Analysts from the RWTH Aachen published a study according to which tens of thousands of container images in Docker Hub contain various secrets, which exposes software, online platforms and users to the risk of massive attacks.
German experts say they analyzed 337,171 images from Docker Hub and thousands of private registries and found that approximately 8.5% contain sensitive data, including private keys and API secrets. Even worse, further investigation revealed that many of these keys are in active use, for example, undermining the security of hundreds of certificates.
Let me also remind you that we talked about the fact that Researchers Find over 1,600 Malicious Images on Docker Hub. And also that Many Repositories on GitHub Are Cloned and Distribute Malware, and also information security specialists warned about attacks on Kubernetes clusters.
To conduct the study, an impressive dataset was collected, consisting of 1,647,300 layers from 337,171 Docker images, and then analysts tried to extract the latest versions of the images from each repository.

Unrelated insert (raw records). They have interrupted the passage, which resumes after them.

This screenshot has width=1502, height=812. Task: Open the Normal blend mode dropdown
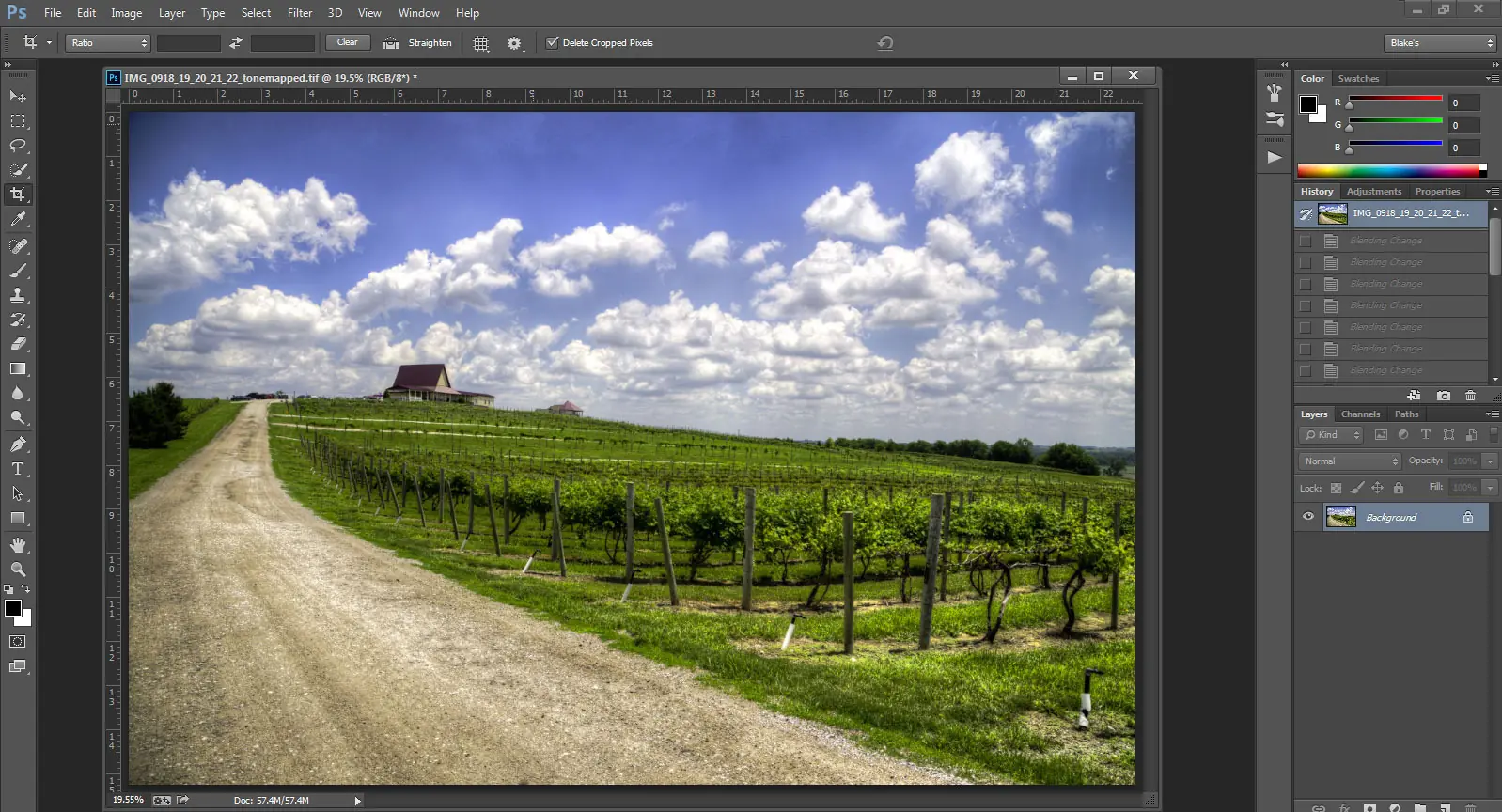(1350, 461)
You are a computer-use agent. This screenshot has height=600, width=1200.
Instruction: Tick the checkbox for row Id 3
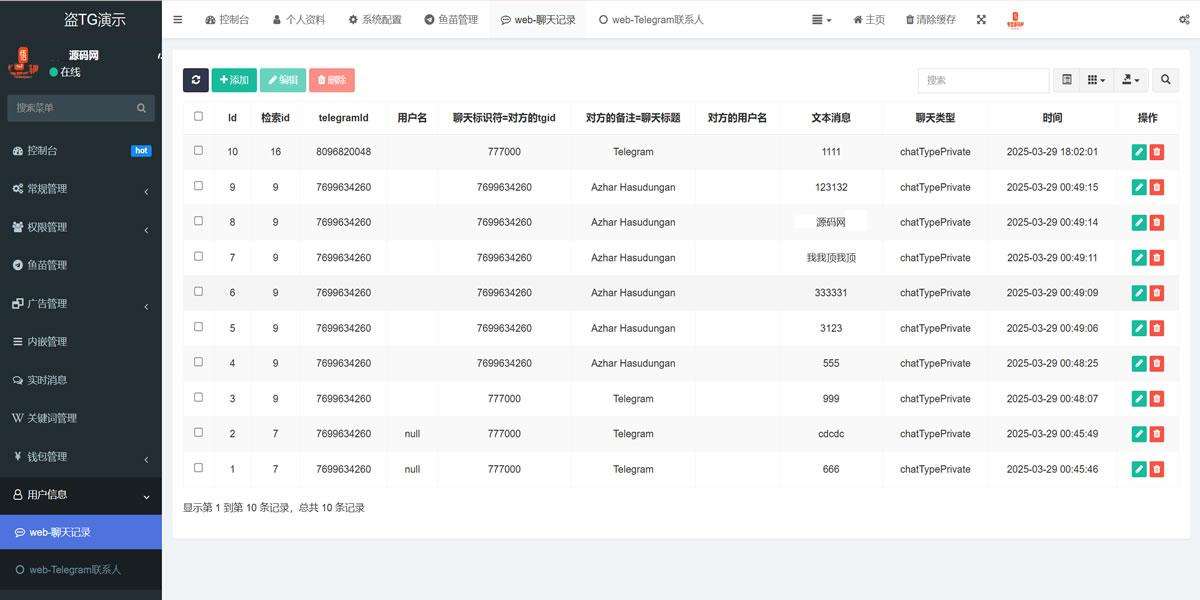pos(198,397)
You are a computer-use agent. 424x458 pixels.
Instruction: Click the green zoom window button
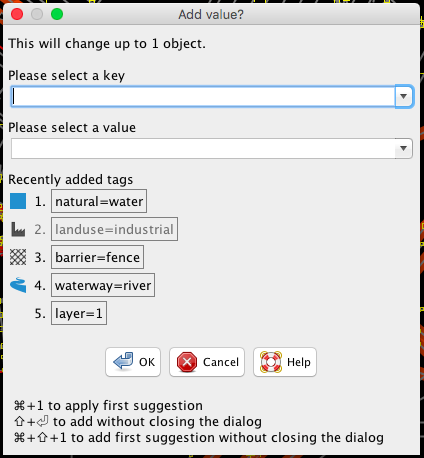click(57, 14)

As a result, analysis using regular expressions to find specific secrets revealed that 28,621 images contained 52,107 valid private keys and 3,158 API secrets.
Most of the “leaked” secrets (95% of private keys and 90% of API tokens) were found in single-user images, that is, they were most likely discovered by accident.
With a 9.0% secret-break rate on Docker Hub and private registries breaking secrets 6.3% of the time, the researchers believe that Docker Hub users understand container security less than people who set up private repositories.
After that, the researchers decided to determine how many “leaked” secrets are actually used. In particular, 22,082 compromised certificates based on disclosed private keys were found (including 7,546 private certificates signed by a certification authority and 1,060 public certificates signed by a certification authority). At the time of the study, 141 certificates signed by a certification authority were still valid.
Also, based on the Censys database, the researchers identified 275,269 hosts that rely on compromised keys:
- 8674 MQTT hosts and 19 AMQP hosts that can potentially transmit sensitive data related to the Internet of things;
- 6672 FTP, 426 PostgreSQL , 3 Elasticsearch and 3 MySQL instances that serve potentially sensitive data;
- 216 SIP hosts used for telephony;
- 8,165 SMTP, 1,516 POP3 and 1,798 IMAP servers used for email;
- 240 SSH servers and 24 Kubernetes installations that use “leaked” keys, which can lead to unauthorized remote access, botnet entry or data access.
In terms of API tokens, the analysis showed that the majority of containers (2920) belong to cloud providers such as Amazon AWS, although some also belong to financial services such as Stripe. However, the researchers did not engage in an in-depth study of this issue for ethical reasons.